Semua kesepakatan yang dibuat secara sukarela (an tarodhin) diwajibkan oleh nabi agar ditaati oleh setiap umat Islam. Jika ada yang melanggar, maka kepada yang bersalah dijatuhi hukuman sebagaimana mestinya. Dalam sejarah, nabi Muhammad tercatat memang menjatuhkan hukum konkrit kepada orang-orang yang menghianati perjanjian bersama itu. Dengan demikian, setiap orang Islam, tidak hanya wajib tunduk dan taat kepada Allah dan Rasul-Nya, tetapi juga kepada setiap norma hukum yang lahir dari kesepakatan bersama, baik dalam bentuk undang-undang dasar, undang-undang, peraturan daerah, ataupun peraturan-peraturan pelaksanaannya (executive acts) maupun dalam bentuk kontrak-kontrak perdata yang mengikat bagi pihak-pihak yang membuatnya. Semua ini jelas merupakan gambaran prinsip negara hukum, prinsip negara konstitusional (constitutional state), dan prinsip negara demokrasi berdasar atas hukum atau negara konstitusional yang dikenal di zaman modern sekarang.

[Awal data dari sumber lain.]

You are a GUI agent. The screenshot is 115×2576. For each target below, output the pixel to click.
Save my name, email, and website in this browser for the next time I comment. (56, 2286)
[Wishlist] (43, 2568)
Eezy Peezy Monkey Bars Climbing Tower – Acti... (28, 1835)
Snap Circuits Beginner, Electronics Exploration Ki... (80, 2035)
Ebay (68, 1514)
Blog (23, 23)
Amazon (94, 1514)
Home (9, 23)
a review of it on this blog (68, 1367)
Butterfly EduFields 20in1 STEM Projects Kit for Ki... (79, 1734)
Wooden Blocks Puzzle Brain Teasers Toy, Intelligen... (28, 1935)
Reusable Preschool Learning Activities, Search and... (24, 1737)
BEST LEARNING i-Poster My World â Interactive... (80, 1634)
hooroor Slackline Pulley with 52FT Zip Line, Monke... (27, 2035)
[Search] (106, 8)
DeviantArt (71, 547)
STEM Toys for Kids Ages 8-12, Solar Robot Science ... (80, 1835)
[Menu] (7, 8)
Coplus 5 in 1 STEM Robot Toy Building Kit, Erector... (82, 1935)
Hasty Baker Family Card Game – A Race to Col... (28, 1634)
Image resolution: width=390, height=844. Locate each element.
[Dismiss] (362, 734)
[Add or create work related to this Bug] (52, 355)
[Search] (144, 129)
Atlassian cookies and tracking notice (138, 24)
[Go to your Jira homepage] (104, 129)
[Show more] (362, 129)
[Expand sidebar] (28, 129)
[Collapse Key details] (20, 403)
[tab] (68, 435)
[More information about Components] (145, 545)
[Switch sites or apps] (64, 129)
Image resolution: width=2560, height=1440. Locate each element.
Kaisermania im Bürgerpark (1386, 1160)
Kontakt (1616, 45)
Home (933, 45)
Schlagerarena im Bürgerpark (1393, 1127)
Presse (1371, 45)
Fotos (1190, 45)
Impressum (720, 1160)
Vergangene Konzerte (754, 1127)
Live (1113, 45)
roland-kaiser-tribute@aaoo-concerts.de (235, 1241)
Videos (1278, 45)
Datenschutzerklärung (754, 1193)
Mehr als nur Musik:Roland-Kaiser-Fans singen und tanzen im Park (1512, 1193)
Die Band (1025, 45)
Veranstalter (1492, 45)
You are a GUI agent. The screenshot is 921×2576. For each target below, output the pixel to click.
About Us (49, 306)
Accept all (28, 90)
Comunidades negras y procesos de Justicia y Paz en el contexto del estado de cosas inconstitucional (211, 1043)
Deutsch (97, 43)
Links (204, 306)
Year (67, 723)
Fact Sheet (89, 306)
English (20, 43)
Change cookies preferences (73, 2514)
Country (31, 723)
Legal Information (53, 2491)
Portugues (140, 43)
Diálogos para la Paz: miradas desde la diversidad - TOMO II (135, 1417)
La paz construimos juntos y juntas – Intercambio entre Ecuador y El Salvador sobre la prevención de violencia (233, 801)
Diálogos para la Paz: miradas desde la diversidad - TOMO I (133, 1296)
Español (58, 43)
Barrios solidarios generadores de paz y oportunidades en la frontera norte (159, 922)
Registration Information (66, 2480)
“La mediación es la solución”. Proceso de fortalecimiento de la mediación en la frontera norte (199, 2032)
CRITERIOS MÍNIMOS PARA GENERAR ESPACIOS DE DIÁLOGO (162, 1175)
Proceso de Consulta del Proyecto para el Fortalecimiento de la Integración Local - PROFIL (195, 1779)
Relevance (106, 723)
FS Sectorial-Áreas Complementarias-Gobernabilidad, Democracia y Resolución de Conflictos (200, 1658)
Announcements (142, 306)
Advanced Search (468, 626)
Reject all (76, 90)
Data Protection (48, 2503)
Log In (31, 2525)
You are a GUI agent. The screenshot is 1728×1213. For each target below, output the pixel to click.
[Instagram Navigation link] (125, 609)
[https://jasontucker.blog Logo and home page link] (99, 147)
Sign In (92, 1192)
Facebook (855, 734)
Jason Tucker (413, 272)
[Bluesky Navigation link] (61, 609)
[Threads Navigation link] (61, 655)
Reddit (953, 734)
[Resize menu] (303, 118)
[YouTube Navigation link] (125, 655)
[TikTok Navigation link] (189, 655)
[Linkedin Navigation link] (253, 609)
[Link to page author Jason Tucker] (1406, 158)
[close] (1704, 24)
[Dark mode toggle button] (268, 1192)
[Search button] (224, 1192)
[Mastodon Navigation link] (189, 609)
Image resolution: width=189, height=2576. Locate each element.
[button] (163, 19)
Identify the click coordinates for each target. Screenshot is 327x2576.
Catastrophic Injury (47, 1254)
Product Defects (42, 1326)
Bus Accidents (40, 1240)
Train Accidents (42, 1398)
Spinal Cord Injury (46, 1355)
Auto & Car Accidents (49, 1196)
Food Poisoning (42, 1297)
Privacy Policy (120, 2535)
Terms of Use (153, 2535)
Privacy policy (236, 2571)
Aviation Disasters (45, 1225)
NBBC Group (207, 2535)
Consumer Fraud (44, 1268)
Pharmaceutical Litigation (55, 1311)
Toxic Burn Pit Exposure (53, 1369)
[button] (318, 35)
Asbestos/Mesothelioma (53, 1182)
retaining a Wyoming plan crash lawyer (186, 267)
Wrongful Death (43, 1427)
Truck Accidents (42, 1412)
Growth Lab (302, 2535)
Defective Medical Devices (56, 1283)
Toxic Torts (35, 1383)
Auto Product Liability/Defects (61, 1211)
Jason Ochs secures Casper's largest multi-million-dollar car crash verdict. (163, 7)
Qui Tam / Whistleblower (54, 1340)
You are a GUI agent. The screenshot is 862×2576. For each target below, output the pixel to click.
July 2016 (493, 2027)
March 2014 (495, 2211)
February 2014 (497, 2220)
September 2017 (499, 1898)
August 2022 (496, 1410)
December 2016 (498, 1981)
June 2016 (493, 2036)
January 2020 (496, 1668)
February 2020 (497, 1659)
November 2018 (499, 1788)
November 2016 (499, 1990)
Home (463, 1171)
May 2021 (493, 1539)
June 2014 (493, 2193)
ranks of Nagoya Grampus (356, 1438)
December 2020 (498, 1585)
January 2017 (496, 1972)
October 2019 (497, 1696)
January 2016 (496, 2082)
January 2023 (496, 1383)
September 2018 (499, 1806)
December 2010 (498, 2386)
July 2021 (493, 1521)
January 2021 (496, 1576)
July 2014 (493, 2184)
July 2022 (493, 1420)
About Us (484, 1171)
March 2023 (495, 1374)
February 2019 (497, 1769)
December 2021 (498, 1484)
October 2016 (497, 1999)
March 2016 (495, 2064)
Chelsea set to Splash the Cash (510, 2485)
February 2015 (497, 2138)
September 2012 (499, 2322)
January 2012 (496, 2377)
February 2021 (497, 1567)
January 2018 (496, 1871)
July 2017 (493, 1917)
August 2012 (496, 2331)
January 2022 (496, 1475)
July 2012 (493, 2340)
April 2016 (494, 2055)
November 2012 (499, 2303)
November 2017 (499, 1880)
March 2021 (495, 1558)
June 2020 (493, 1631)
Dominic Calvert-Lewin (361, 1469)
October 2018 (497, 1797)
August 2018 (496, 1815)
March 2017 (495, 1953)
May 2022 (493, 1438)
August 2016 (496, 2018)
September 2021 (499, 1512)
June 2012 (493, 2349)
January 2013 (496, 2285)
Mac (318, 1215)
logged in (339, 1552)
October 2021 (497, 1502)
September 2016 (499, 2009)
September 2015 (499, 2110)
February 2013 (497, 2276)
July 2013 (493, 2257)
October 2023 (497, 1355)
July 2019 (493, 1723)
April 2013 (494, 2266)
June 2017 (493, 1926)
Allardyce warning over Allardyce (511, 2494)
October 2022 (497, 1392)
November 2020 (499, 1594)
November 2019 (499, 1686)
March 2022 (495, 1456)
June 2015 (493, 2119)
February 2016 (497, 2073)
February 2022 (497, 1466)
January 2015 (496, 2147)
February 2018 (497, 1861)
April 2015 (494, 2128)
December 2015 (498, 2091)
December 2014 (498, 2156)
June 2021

Karena itu, kepeloporan umat Islam sejak masa Rasulullah meski dimulai dari bentuknya yang paling sederhana dapat dicatat terdapat dalam pelbagai komponen sistem politik. Pertama, Islam memulai sistem kepemimpinan masyarakat dan negara dari ‘social trust’ dan ‘social support’ kepada Muhammad sebagai orang yang dikenal sebagai “al-amin” atau “yang terpercaya. Kedua, pola kepemimpinan Muhammad diteruskan dengan proses pergantian kepemimpinan tidak lagi berdasarkan sistem keturunan seperti sebelumnya. Ketiga, dalam penyelenggaraan kepentingan umum, para pemimpin umat selalu membuat keputusan melalui proses permusyawaratan dan perwakilan sebagamana mestinya. Keempat, dalam bentuknya yang sederhana, Islam juga lah yang memulai tradisi pemilihan umum dengan sistem “bai’at” untuk menentukan diangkatnya seorang kepala negara. Kelima, Dalam penyelenggaraan kepemimpinan, dikenal adanya prinsip ‘la tho’ata li makhluqin fi ma’siyatil kholiq’ yang menentukan bahwa yang harus dijadikan ukuran ketaatan tertinggi adalah sistem aturan, bukan perintah atasan. Dengan pandangan demikian, Islam juga lah yang mempelopori berlakunya prinsip ‘the rule of law, not of man’.  Keenam, bentuk organisasi “kekhilafahan” terutama selama periode “khulafaurrasyidin” mulai sejak terpilihnya Abubakar Siddik sebagai Khalifah tidak lain merupakan cikal bakal praktik konkrit mengenai ide pemerintahan republik sebagaimana yang sudah diimpikan oleh Plato dalam bukunya “Republic” pada masa Yunani kuno.


[1] Montgomery Watt bahkan menyebutnya sebagai “The Constitution of Medinah”, lihat ibid.hal. 93.
[2] Jimly Asshiddiqie, Pengantar Ilmu Hukum Tata Negara, Rajagrafindo Persada, Jakarta, edisi 2009, hal.85-86.